_WORK TO DO_
Present the lines below as a Markdown table with the columns Row and Line. Number each row and leave out any blank lines.

[Collection entries]
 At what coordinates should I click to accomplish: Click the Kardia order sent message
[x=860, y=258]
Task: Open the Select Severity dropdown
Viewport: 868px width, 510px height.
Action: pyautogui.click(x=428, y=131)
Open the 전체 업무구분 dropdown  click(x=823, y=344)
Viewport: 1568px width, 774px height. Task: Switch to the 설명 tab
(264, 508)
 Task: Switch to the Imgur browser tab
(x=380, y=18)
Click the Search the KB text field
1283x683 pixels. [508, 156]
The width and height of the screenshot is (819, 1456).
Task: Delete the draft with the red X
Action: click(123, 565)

_OUTPUT BELOW_
| Row | Line |
|---|---|
| 1 |  At what coordinates should I click to accomplish: Click the Kardia order sent message |
| 2 | [x=860, y=258] |
| 3 | Task: Open the Select Severity dropdown |
| 4 | Viewport: 868px width, 510px height. |
| 5 | Action: pyautogui.click(x=428, y=131) |
| 6 | Open the 전체 업무구분 dropdown  click(x=823, y=344) |
| 7 | Viewport: 1568px width, 774px height. Task: Switch to the 설명 tab |
| 8 | (264, 508) |
| 9 |  Task: Switch to the Imgur browser tab |
| 10 | (x=380, y=18) |
| 11 | Click the Search the KB text field |
| 12 | 1283x683 pixels. [508, 156] |
| 13 | The width and height of the screenshot is (819, 1456). |
| 14 | Task: Delete the draft with the red X |
| 15 | Action: click(123, 565) |